Assuming pigs were objects of value, would that make it morally wrong to eat them? Unlike octopi, most pigs exist because humans plan on eating them, so if a lot of humans stopped eating pigs, there would be less pigs, and the life of the average pig might not be much better.

(this is not a rhetorical question)

Comment author: fubarobfusco 25 August 2013 11:37:53PM 0 points [-]

Does it matter to you that octopuses are quite commonly cannibalistic?

Comment author: Bakkot 24 August 2013 06:48:08PM 1 point [-]

The derivative, the second derivative, or even the function itself could easily be discontinuous at this point.

But needn't be! See for example f(x) = exp(-1/x) (x > 0), 0 (x ≤ 0).
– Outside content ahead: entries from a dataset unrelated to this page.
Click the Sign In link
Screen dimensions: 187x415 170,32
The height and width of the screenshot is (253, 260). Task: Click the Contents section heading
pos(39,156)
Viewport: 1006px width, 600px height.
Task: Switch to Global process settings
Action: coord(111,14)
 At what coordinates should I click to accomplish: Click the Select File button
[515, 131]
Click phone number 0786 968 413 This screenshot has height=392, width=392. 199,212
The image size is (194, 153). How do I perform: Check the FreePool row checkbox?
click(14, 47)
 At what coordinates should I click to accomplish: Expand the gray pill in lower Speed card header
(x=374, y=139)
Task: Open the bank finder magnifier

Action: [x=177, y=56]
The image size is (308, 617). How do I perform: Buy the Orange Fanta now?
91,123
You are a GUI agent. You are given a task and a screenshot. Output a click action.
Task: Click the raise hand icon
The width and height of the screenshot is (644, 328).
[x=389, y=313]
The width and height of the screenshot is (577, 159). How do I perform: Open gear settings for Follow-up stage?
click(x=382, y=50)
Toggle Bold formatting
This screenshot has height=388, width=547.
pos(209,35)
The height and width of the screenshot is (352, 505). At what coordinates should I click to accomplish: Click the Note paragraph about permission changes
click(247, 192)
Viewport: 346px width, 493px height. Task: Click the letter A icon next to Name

Wikipedia has an analysis.

(Of course, the space of objects isn't exactly isomorphic to the real line, but it's still a neat example.)

Comment author: Eliezer_Yudkowsky 24 August 2013 07:11:47PM 1 point [-]

Agreed, but it is not obvious to me that my utility function needs to be differentiable at that point.

Comment author: Armok_GoB 27 August 2013 08:09:04PM 0 points [-]

I dispute that; the paperclip is almost certainly either more or less likely to become a Boltzmann brain than an equivalent volume of vacuum.

Comment author: David_Gerard 21 August 2013 10:22:52PM *  1 point [-]

But zero is not a probability.

Edit: Adele_L is right, I was confusing utilities and probabilities.

Comment author: Adele_L 22 August 2013 12:04:33AM 13 points [-]

Zero is a utility, and utilities can even be negative (i.e. if Eliezer hated nematodes).

Comment author: MugaSofer 23 August 2013 03:40:50PM 0 points [-]

... are you pointing out that there is a nonzero probability that Eliezer's CEV actually cares about nematodes?

Comment author: David_Gerard 24 August 2013 04:15:40PM 1 point [-]

No, Adele_L is right, I was confusing utilities and probabilities.

Comment author: MugaSofer 23 August 2013 03:40:07PM 0 points [-]

... really?

Um, that strikes me as very unlikely. Could you elaborate on your reasoning?

Comment author: Armok_GoB 27 August 2013 08:04:25PM *  0 points [-]

Keyword here is believe. What probability do you assign?

And if you say epsilon or something like that, is the epsilon bigger or smaller than 1/(3^^^3/10^100)?